Cette politique s’appuyait sur les plus récentes recherches en éducation et sur une vaste consultation parmi les acteurs du milieu de l’éducation. Tous s’entendaient sur la nécessité, pour le bien-être de toute la société, de mettre fin à la ségrégation des élèves HDAA (handicapés ou en difficulté d’adaptation ou d’apprentissage) et de favoriser leur intégration dans la classe ordinaire chaque fois que cela correspondait à leurs besoins.

Ce que le monde de l’éducation visait, c’était de corriger une injustice flagrante faite à des milliers d’enfants et d’adolescents, mis en marge de la société dès le plus jeune âge par une organisation scolaire désuète et discriminatoire.

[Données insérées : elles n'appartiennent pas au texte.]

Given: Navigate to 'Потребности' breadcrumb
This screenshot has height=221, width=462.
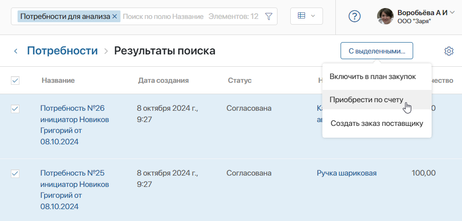Looking at the screenshot, I should pos(62,51).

On réalisait que le cloisonnement artificiel de la société nuisait non seulement à la réussite des élèves en difficulté, mais également à la socialisation de l’ensemble des élèves et des futurs citoyens, réduisant grandement la capacité de tous à cohabiter dans l’espace social, à vivre ensemble, à travailler ensemble plus tard.

Enfin, on constatait les coûts sociaux exorbitants engendrés par cette organisation scolaire dépassée : marginalisation, exclusion de la vie démocratique, maintien dans la précarité, pauvreté, enjeux de santé mentale, etc.

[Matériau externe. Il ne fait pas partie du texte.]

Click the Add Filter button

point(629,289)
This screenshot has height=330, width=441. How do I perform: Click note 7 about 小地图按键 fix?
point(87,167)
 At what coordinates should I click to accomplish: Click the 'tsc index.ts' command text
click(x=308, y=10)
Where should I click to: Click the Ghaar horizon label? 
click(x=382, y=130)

La science nous dit que ces constats valent encore aujourd’hui. Il ne faut pas reculer !

Une réforme bâclée

Il y a 25 ans, le ministre Legault avait promis à son personnel enseignant qu’il obtiendrait de l’aide (psychologues, psychoéducateurs, orthopédagogues, orthophonistes, techniciennes et techniciens en éducation spécialisée, etc.) pour réaliser ce plan ambitieux. Déficit zéro, pénurie de personnel, austérité, toutes les raisons ont été bonnes pour ne pas accorder ce soutien, dans les 25 années qui ont suivi.

De plus, aussi absurde que cela puisse paraître, personne n’a jugé pertinent depuis de réformer conséquemment le baccalauréat en enseignement pour réellement permettre aux enseignants de s’autonomiser et d’acquérir les outils dont ils ont besoin pour faire leur travail correctement dans ce contexte.

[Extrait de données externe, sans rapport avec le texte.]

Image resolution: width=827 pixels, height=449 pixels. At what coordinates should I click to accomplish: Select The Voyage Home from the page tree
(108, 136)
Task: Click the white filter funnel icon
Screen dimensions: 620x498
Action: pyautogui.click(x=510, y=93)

Depuis 25 ans, la classe dite « régulière », telle qu’on la concevait autrefois, qu’on la fantasme et dont on est nostalgique en permanence, n’existe plus.

Et pourtant, le baccalauréat en enseignement « régulier » existe toujours et compte à peine quelques heures de cours, parfois optionnelles, sur les élèves en difficulté et sur la façon dont on peut adapter notre approche et la pédagogie pour les aider réellement à réussir.

Une majorité d’enseignants arrive dans les écoles en détresse, dépossédée des outils essentiels pour faire ce qui lui est demandé : enseigner à une majorité d’enfants.

Il faut former des enseignants prêts à affronter la tâche qu’on leur donne, prêts à s’adapter à la réalité d’aujourd’hui, à ces classes riches de toutes leurs diversités de classe, de talents, de milieux et de cerveaux.

Peut-être qu’ils se sentiraient plus armés et qu’ils auraient davantage envie de rester, qui sait ?

Donner de l’espoir

Ce gouvernement doit donner de l’espoir à tous les enfants du Québec, à leurs parents et surtout aux enseignants au front. Au lieu de se demander comment on pourrait ségréguer davantage, il faut rendre la tâche réalisable !

Donnons sans nous défiler aux élèves et aux enseignants de l’aide professionnelle et technique à la hauteur de ces défis. Réduisons les ratios, progressivement s’il le faut, pour donner aux enseignants les conditions, le temps et l’air pour s’adapter à tous les p’tits humains qu’ils ont devant eux. Investissons dans des écoles saines, matériellement adaptées et propices aux apprentissages.

Tout ça coûte cher, me direz-vous. Pourtant, il est grand temps qu’on calcule ensemble ce que ça nous coûte collectivement de ne pas investir suffisamment, et de faire porter le blâme à nos p’tits humains en formation.